** EXERCISE AIM **
Repeat the records below in their entirety, exactly.

[[ PROVIDED DATA open ]]

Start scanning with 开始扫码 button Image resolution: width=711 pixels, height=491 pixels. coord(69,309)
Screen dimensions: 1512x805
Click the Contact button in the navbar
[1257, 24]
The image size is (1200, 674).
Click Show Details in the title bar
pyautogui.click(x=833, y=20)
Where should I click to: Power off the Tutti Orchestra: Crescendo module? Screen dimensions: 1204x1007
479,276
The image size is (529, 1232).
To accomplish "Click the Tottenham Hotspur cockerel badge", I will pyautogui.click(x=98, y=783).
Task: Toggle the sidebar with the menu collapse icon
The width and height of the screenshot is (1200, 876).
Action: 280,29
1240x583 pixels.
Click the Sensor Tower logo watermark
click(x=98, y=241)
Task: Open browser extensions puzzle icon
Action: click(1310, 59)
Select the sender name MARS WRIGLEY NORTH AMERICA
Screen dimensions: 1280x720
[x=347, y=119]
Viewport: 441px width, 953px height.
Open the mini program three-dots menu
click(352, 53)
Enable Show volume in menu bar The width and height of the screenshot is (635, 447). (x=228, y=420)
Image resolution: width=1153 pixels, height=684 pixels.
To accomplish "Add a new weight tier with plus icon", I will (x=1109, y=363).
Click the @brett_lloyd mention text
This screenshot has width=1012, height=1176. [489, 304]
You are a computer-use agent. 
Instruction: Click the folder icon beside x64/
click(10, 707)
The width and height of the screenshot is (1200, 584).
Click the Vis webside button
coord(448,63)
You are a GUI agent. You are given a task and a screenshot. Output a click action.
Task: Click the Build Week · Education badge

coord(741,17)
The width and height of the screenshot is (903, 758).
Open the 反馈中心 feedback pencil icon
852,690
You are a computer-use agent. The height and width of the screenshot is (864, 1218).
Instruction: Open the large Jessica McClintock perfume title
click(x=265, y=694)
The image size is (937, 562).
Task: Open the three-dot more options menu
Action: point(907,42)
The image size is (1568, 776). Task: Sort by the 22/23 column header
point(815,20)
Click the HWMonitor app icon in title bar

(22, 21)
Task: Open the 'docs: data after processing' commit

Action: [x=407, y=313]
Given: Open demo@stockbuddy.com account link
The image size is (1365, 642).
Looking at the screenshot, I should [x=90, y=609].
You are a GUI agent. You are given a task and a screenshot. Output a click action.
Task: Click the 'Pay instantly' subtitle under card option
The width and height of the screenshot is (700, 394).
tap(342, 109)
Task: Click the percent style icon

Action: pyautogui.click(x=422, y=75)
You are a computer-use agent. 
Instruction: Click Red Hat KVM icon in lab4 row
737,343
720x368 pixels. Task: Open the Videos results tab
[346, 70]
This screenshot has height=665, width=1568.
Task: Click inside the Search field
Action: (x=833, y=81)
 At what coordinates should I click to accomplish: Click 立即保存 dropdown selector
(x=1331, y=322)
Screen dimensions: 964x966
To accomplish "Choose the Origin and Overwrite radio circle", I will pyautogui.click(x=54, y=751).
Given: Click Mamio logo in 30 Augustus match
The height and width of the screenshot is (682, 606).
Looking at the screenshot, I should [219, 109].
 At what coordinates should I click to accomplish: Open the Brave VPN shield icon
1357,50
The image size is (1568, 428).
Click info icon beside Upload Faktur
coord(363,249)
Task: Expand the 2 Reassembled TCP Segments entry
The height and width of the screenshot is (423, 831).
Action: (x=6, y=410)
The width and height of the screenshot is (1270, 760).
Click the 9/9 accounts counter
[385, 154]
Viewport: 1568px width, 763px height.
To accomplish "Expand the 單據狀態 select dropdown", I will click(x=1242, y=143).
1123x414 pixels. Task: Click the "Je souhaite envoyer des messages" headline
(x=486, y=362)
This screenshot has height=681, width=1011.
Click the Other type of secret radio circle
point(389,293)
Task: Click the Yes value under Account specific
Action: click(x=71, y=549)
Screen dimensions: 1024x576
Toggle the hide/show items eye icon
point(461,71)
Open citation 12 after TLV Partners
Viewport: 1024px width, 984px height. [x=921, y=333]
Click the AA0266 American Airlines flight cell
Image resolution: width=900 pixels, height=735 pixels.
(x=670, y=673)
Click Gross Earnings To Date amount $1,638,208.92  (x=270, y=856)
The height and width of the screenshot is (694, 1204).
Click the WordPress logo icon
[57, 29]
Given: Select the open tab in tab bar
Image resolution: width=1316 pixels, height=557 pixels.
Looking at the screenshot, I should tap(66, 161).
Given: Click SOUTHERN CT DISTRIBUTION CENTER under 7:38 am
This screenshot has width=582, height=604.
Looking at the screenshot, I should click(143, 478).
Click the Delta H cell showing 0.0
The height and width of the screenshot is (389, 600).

[[ PROVIDED DATA closed ]]

** ANSWER TO THE PROBLEM **
Start scanning with 开始扫码 button Image resolution: width=711 pixels, height=491 pixels. coord(69,309)
Screen dimensions: 1512x805
Click the Contact button in the navbar
[1257, 24]
The image size is (1200, 674).
Click Show Details in the title bar
pyautogui.click(x=833, y=20)
Where should I click to: Power off the Tutti Orchestra: Crescendo module? Screen dimensions: 1204x1007
479,276
The image size is (529, 1232).
To accomplish "Click the Tottenham Hotspur cockerel badge", I will pyautogui.click(x=98, y=783).
Task: Toggle the sidebar with the menu collapse icon
The width and height of the screenshot is (1200, 876).
Action: 280,29
1240x583 pixels.
Click the Sensor Tower logo watermark
click(x=98, y=241)
Task: Open browser extensions puzzle icon
Action: click(1310, 59)
Select the sender name MARS WRIGLEY NORTH AMERICA
Screen dimensions: 1280x720
[x=347, y=119]
Viewport: 441px width, 953px height.
Open the mini program three-dots menu
click(352, 53)
Enable Show volume in menu bar The width and height of the screenshot is (635, 447). (x=228, y=420)
Image resolution: width=1153 pixels, height=684 pixels.
To accomplish "Add a new weight tier with plus icon", I will (x=1109, y=363).
Click the @brett_lloyd mention text
This screenshot has width=1012, height=1176. [489, 304]
You are a computer-use agent. 
Instruction: Click the folder icon beside x64/
click(10, 707)
The width and height of the screenshot is (1200, 584).
Click the Vis webside button
coord(448,63)
You are a GUI agent. You are given a task and a screenshot. Output a click action.
Task: Click the Build Week · Education badge

coord(741,17)
The width and height of the screenshot is (903, 758).
Open the 反馈中心 feedback pencil icon
852,690
You are a computer-use agent. The height and width of the screenshot is (864, 1218).
Instruction: Open the large Jessica McClintock perfume title
click(x=265, y=694)
The image size is (937, 562).
Task: Open the three-dot more options menu
Action: point(907,42)
The image size is (1568, 776). Task: Sort by the 22/23 column header
point(815,20)
Click the HWMonitor app icon in title bar

(22, 21)
Task: Open the 'docs: data after processing' commit

Action: [x=407, y=313]
Given: Open demo@stockbuddy.com account link
The image size is (1365, 642).
Looking at the screenshot, I should [x=90, y=609].
You are a GUI agent. You are given a task and a screenshot. Output a click action.
Task: Click the 'Pay instantly' subtitle under card option
The width and height of the screenshot is (700, 394).
tap(342, 109)
Task: Click the percent style icon

Action: pyautogui.click(x=422, y=75)
You are a computer-use agent. 
Instruction: Click Red Hat KVM icon in lab4 row
737,343
720x368 pixels. Task: Open the Videos results tab
[346, 70]
This screenshot has height=665, width=1568.
Task: Click inside the Search field
Action: (x=833, y=81)
 At what coordinates should I click to accomplish: Click 立即保存 dropdown selector
(x=1331, y=322)
Screen dimensions: 964x966
To accomplish "Choose the Origin and Overwrite radio circle", I will pyautogui.click(x=54, y=751).
Given: Click Mamio logo in 30 Augustus match
The height and width of the screenshot is (682, 606).
Looking at the screenshot, I should [219, 109].
 At what coordinates should I click to accomplish: Open the Brave VPN shield icon
1357,50
The image size is (1568, 428).
Click info icon beside Upload Faktur
coord(363,249)
Task: Expand the 2 Reassembled TCP Segments entry
The height and width of the screenshot is (423, 831).
Action: (x=6, y=410)
The width and height of the screenshot is (1270, 760).
Click the 9/9 accounts counter
[385, 154]
Viewport: 1568px width, 763px height.
To accomplish "Expand the 單據狀態 select dropdown", I will click(x=1242, y=143).
1123x414 pixels. Task: Click the "Je souhaite envoyer des messages" headline
(x=486, y=362)
This screenshot has height=681, width=1011.
Click the Other type of secret radio circle
point(389,293)
Task: Click the Yes value under Account specific
Action: click(x=71, y=549)
Screen dimensions: 1024x576
Toggle the hide/show items eye icon
point(461,71)
Open citation 12 after TLV Partners
Viewport: 1024px width, 984px height. [x=921, y=333]
Click the AA0266 American Airlines flight cell
Image resolution: width=900 pixels, height=735 pixels.
(x=670, y=673)
Click Gross Earnings To Date amount $1,638,208.92  (x=270, y=856)
The height and width of the screenshot is (694, 1204).
Click the WordPress logo icon
[57, 29]
Given: Select the open tab in tab bar
Image resolution: width=1316 pixels, height=557 pixels.
Looking at the screenshot, I should tap(66, 161).
Given: Click SOUTHERN CT DISTRIBUTION CENTER under 7:38 am
This screenshot has width=582, height=604.
Looking at the screenshot, I should click(143, 478).
Click the Delta H cell showing 0.0
The height and width of the screenshot is (389, 600).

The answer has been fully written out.